1. Each officer and director shall attend
at least seventy-five percent (75%) of all Board of Director meetings, and
shall not miss two consecutive Board meetings. If an officer or director fails to meet the attendance
requirements, then such individual shall be deemed to have resigned his or her
office, and such office shall be treated as being vacant.
2. If the office of President shall become
vacant for any reason, the Vice President shall perform the duties of the
President for the unexpired term as well as the duties of Vice President.
3. If any office other than that of the
President shall become vacant for any reason, a successor to hold such office
for the unexpired term shall be appointed by the President, subject to the
approval of the Board of Directors, unless otherwise provided in these By-Laws.
Section
C. Absences.
1. During any period in which the
President is absent from Oahu or unable to perform the duties of that office
because of disability or other personal reasons, the Vice President shall
perform the duties of the absent President as well as the duties of Vice
President.
2. During any period in which an officer
other than the President is absent from Oahu or unable to perform the duties of
office because of disability or other personal reasons, the President may
appoint, with the approval of the Board of Directors, a temporary replacement
from the Board of Directors to fill the absent officer's position.
ARTICLE
XIII - COMMITTEES
Section
A. Standing Committees. There shall be the following standing
committees:
1. Membership Committee. The Committee shall recruit new members
and review the qualifications of applicants for membership in the HFMA.

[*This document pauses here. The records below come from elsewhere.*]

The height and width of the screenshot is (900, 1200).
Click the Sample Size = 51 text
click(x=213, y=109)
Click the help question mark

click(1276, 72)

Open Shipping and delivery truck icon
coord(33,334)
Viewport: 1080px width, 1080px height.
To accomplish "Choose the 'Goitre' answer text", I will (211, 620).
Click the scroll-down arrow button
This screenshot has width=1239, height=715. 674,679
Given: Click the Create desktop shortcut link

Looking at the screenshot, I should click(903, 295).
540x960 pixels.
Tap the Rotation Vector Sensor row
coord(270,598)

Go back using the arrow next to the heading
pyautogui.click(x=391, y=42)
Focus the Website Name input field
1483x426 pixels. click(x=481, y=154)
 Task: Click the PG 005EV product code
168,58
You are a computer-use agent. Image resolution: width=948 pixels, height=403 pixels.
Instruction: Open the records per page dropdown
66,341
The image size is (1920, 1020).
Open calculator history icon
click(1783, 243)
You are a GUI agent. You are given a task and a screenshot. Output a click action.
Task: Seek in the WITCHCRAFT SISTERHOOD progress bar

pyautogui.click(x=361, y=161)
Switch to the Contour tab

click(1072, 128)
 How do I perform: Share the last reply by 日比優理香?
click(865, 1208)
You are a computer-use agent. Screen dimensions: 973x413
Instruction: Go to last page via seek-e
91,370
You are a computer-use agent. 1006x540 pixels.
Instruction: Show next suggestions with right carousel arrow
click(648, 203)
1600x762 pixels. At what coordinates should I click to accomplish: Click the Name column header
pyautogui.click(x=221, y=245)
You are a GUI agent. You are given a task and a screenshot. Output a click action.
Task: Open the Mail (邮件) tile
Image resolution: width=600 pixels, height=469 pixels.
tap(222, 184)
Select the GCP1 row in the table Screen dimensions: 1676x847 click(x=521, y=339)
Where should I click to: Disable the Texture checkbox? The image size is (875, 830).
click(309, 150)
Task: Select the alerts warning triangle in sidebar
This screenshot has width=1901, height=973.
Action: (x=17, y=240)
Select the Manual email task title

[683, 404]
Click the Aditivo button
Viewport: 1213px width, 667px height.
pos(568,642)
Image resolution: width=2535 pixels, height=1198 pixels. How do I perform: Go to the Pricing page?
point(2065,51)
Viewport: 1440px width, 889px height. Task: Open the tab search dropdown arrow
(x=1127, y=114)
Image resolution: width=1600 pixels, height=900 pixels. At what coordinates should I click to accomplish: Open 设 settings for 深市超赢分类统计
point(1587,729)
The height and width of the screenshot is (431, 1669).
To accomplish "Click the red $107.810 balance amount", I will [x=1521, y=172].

2. Promotions and Special Events
Committee. The Committee shall
plan, develop, coordinate, and facilitate promotions and special events which
will benefit the business interests of HFMA members.
3. Education Committee. The Committee shall provide for the
continuing education of all HFMA members through innovative or recurring
programs, seminars, and workshops.
4. Appointments. The President, with the approval of the
Board of Directors, shall appoint a chair for and members of each of the
standing committees as soon as possible after assuming office.
Section
B. Special Committees.
1. The President, with the approval of the
Board of Directors, may at any time establish special committees and appoint
chairs for any purpose in connection with the work of the HFMA and prescribe
their powers and duties, irrespective of whether such purpose, powers, and
duties come within the province of any standing committee.
2. All special committees shall be
considered discharged when their respective reports have been submitted to and
accepted by the Board of Directors.
Section
C. Committee Chairs. The chair of each Standing Committee
shall serve for the term of the President unless sooner removed. The chair of a special committee shall
serve for the term of the President or until the committee completes its
activities, whichever comes first.
Each chair shall insure that minutes are kept of committee meetings and
that a copy is sent promptly to the Secretary for filing.
Section
D. Quorum. A majority of the members of any
standing or special committee shall constitute a quorum.
Section
E. Removal. The President shall have the power to
remove the chair of a standing or special committee for due cause and shall
appoint, subject to the approval of the Board of Directors, a new chair to fill
the vacancy.
ARTICLE
XIV - AMENDMENTS
As of July 1,
2003, these By-Laws may be amended by members by a quorum vote at any Membership
Meeting at which a quorum is present and voting, or by other means (e-mail,
mail) provided that each member has had the opportunity to consider the merits
of the proposed amendment.
ARTICLE
XV - FISCAL YEAR
The fiscal
year shall be July 1 through June 30 as of January 1, 2002.